GOAL OF THE EXERCISE: State how many lines in the data below contain the string "apps", counting only matches with the same capitalization. Give only the number.
* begin *
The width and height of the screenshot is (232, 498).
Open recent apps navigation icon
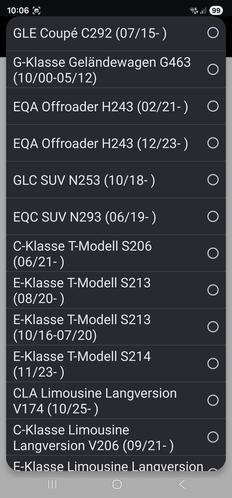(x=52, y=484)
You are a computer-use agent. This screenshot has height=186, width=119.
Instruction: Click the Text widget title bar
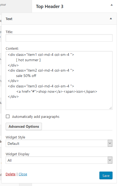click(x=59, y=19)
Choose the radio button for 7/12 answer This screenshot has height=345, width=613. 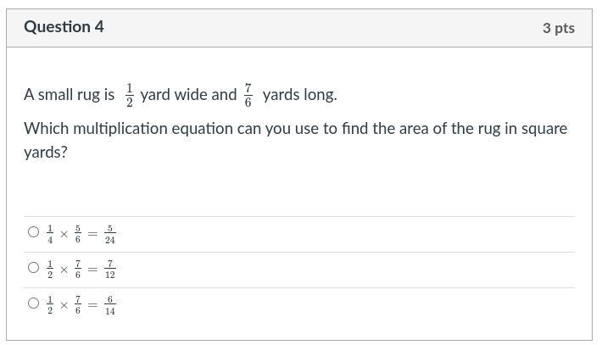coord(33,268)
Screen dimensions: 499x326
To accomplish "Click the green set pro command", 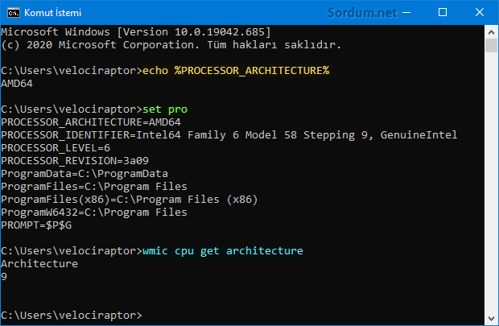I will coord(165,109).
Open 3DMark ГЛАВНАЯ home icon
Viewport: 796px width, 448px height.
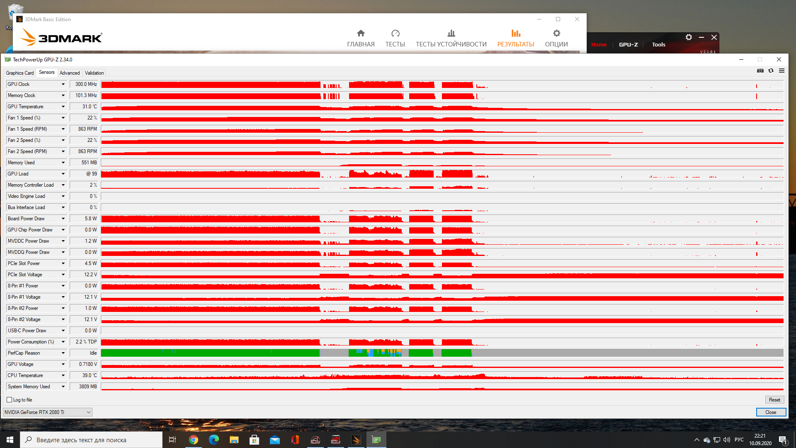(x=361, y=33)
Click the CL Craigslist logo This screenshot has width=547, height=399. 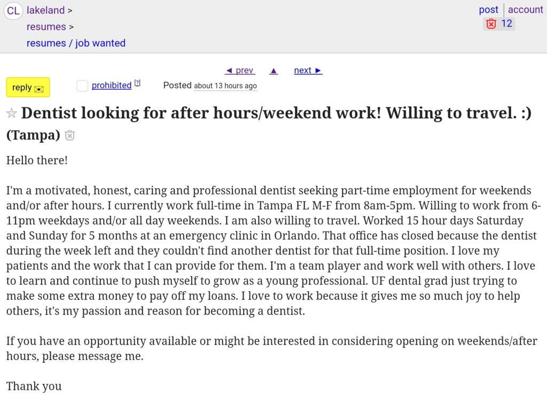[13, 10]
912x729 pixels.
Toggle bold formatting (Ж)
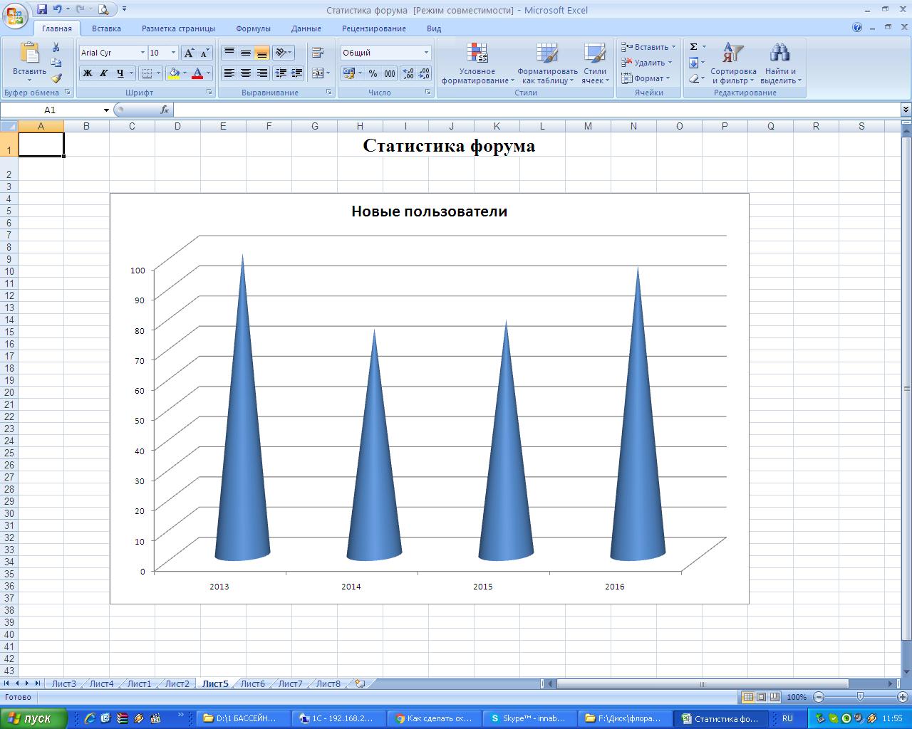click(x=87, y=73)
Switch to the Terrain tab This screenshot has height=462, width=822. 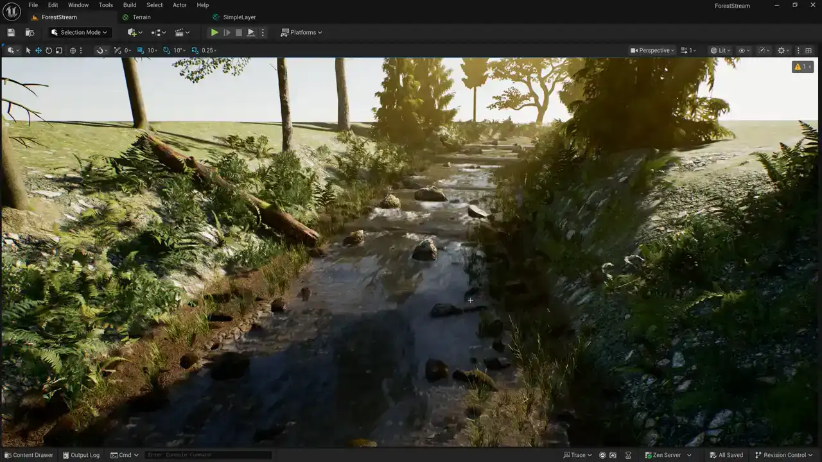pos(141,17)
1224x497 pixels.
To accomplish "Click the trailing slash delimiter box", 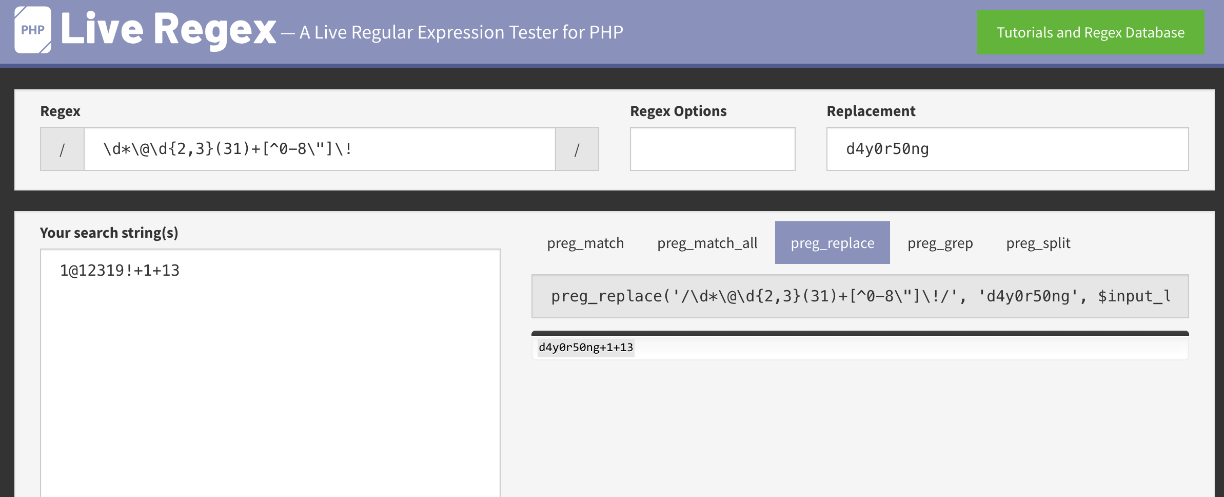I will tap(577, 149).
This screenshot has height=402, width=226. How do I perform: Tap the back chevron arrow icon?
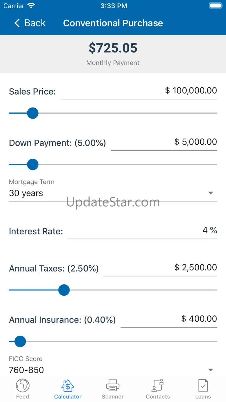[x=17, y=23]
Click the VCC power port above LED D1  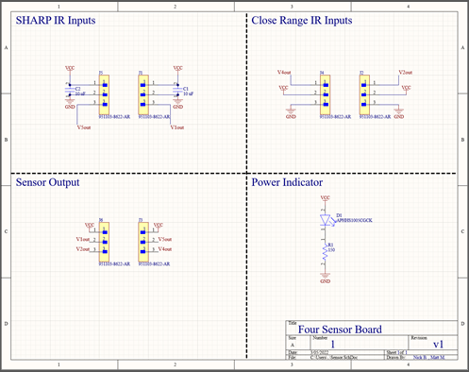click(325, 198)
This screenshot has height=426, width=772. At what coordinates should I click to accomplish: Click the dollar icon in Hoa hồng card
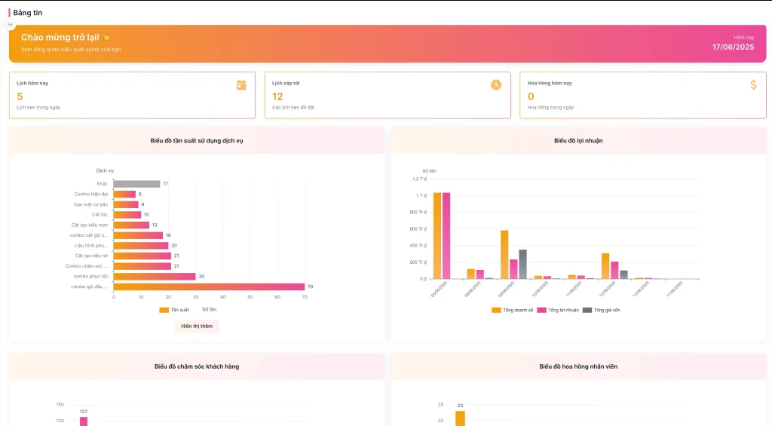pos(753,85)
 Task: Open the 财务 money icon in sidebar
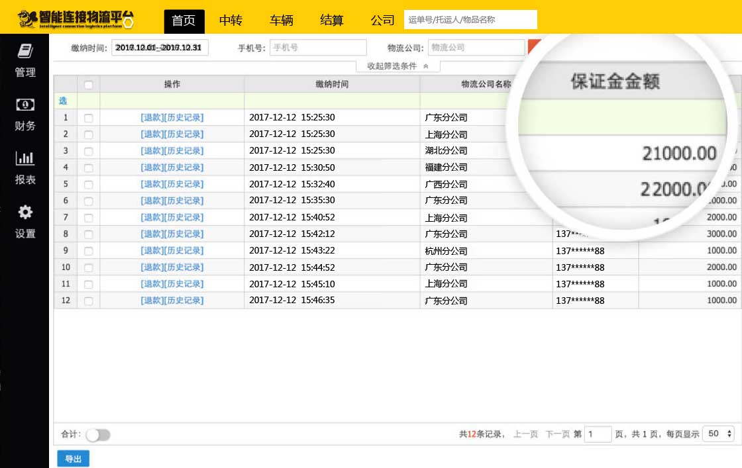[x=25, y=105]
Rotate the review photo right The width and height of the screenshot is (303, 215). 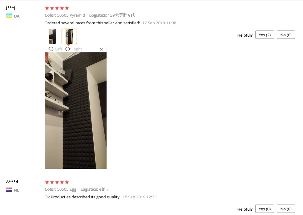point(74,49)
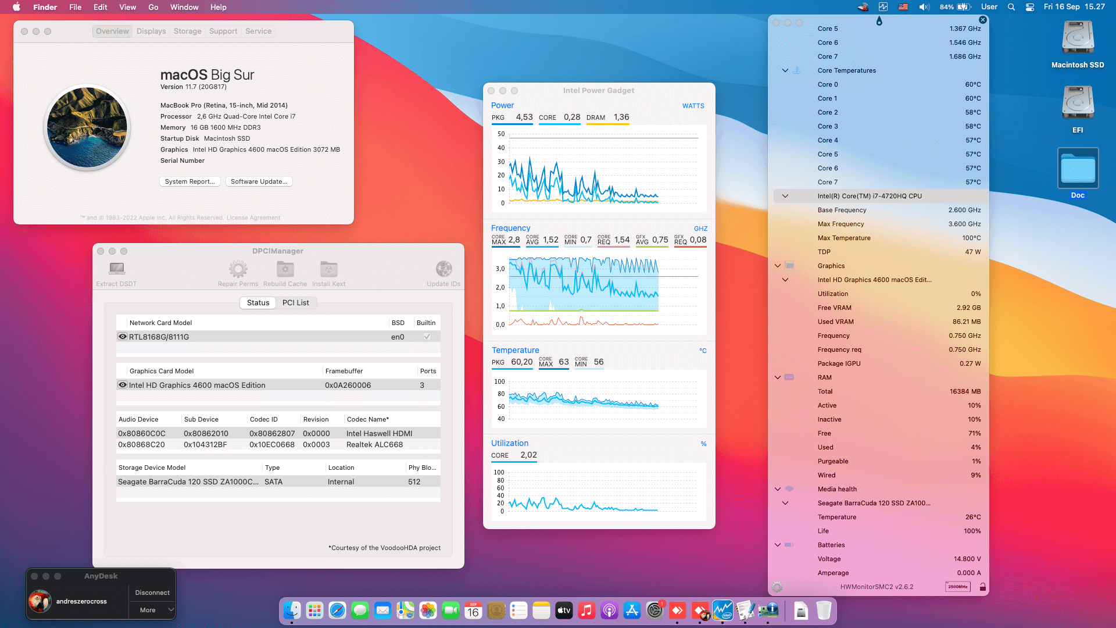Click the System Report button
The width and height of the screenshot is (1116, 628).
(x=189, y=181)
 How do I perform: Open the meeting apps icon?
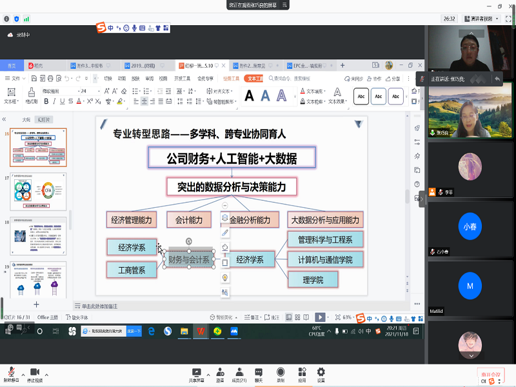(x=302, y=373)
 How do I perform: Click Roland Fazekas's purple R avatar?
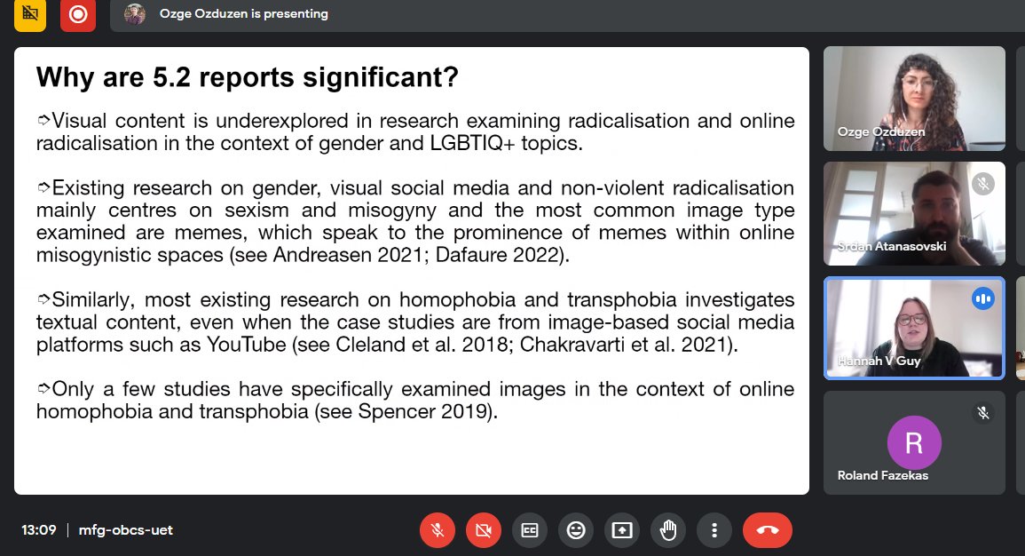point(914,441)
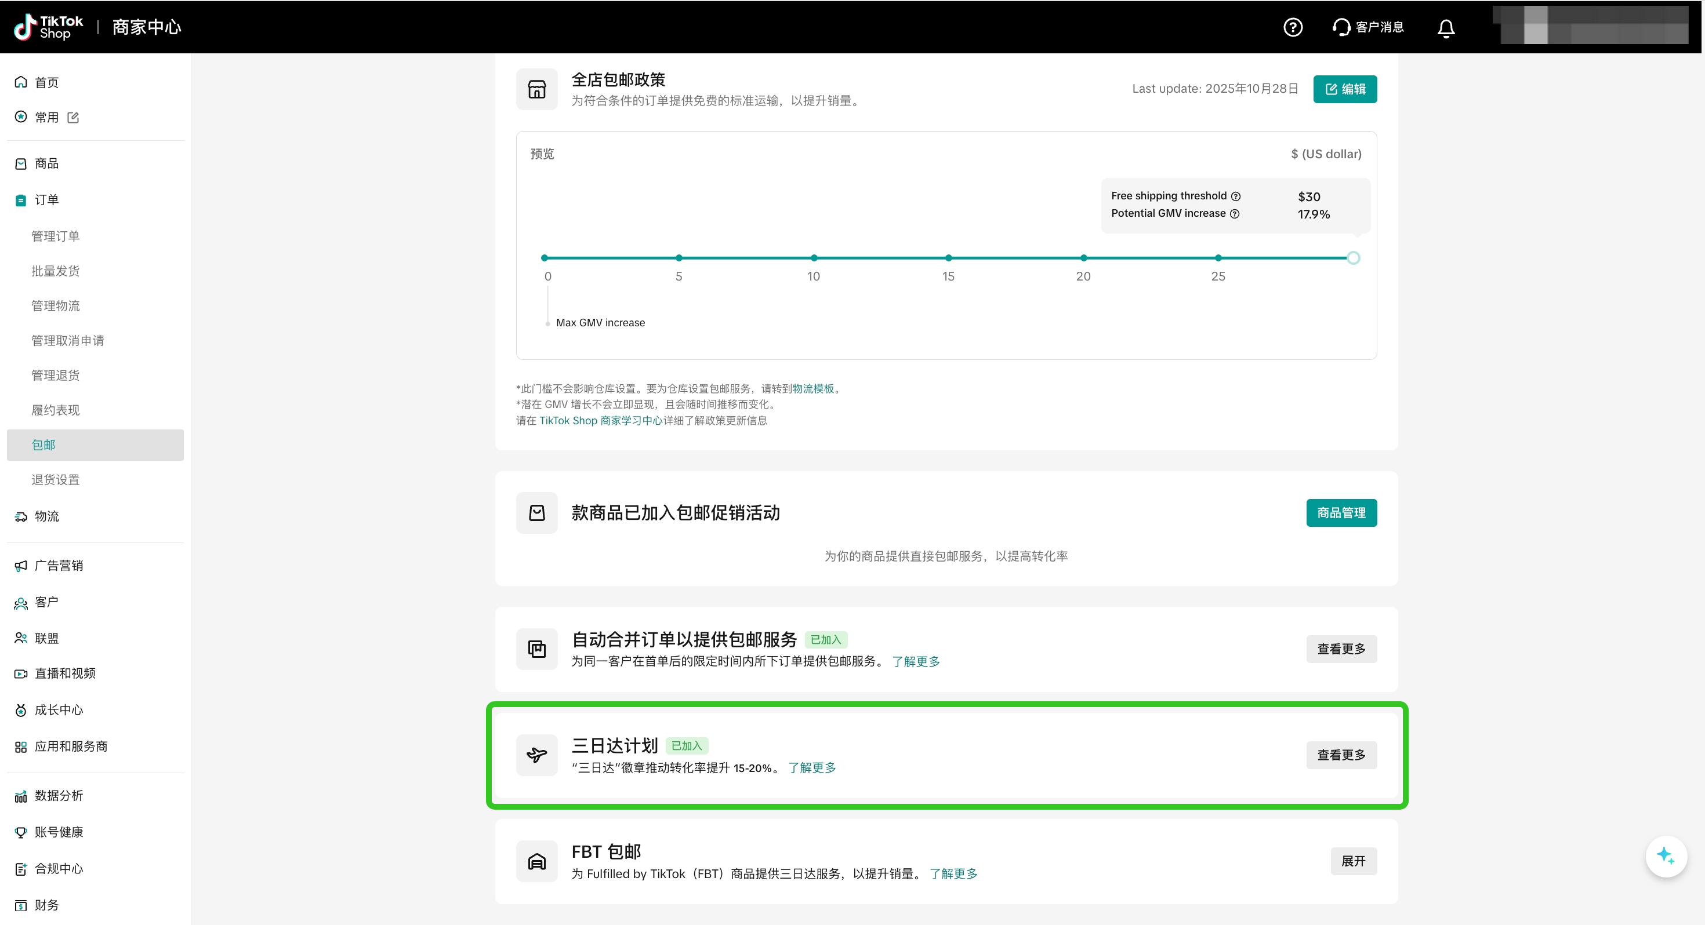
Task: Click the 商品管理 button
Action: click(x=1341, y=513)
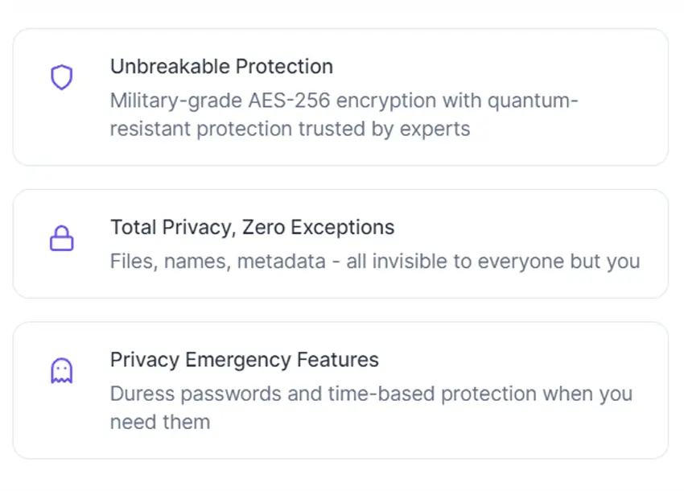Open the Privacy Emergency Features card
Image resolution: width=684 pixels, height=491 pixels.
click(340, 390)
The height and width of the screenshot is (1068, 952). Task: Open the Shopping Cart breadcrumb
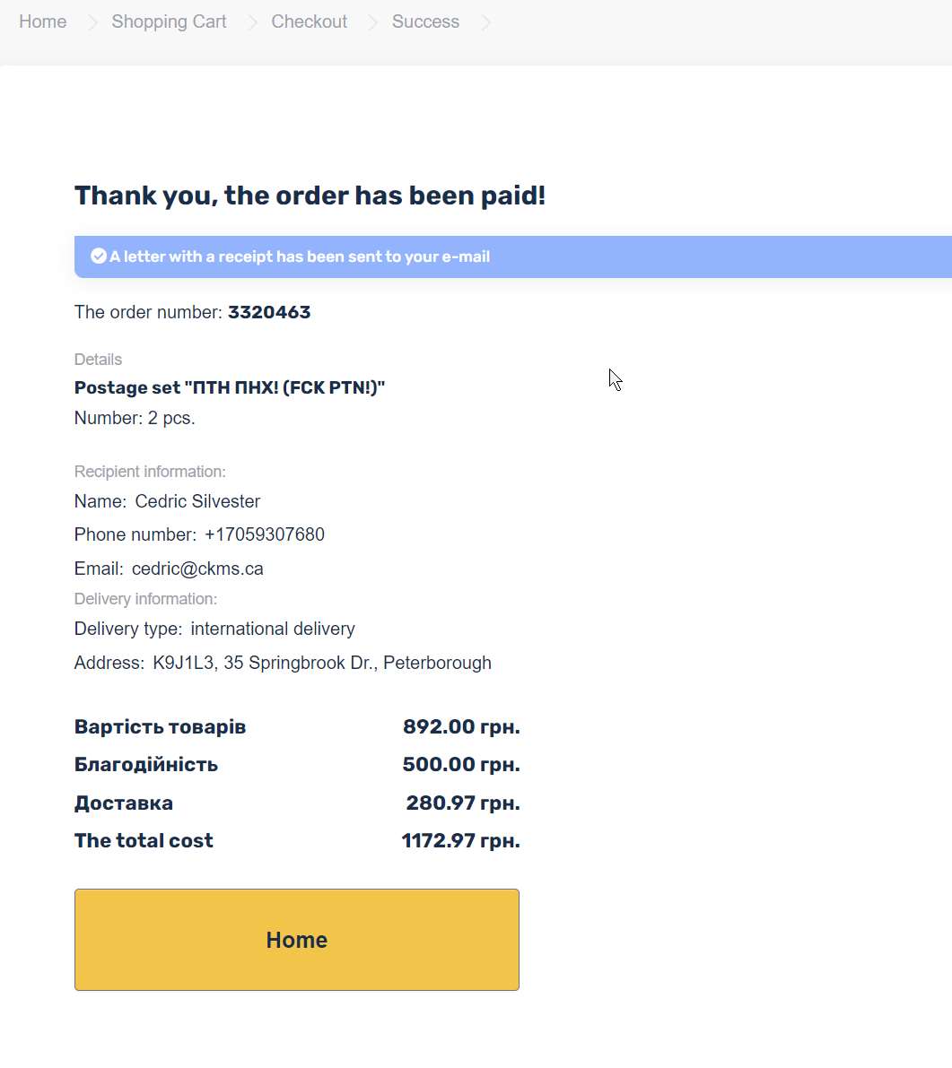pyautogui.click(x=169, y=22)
* end *
OUTPUT FOR THIS EXERCISE: 2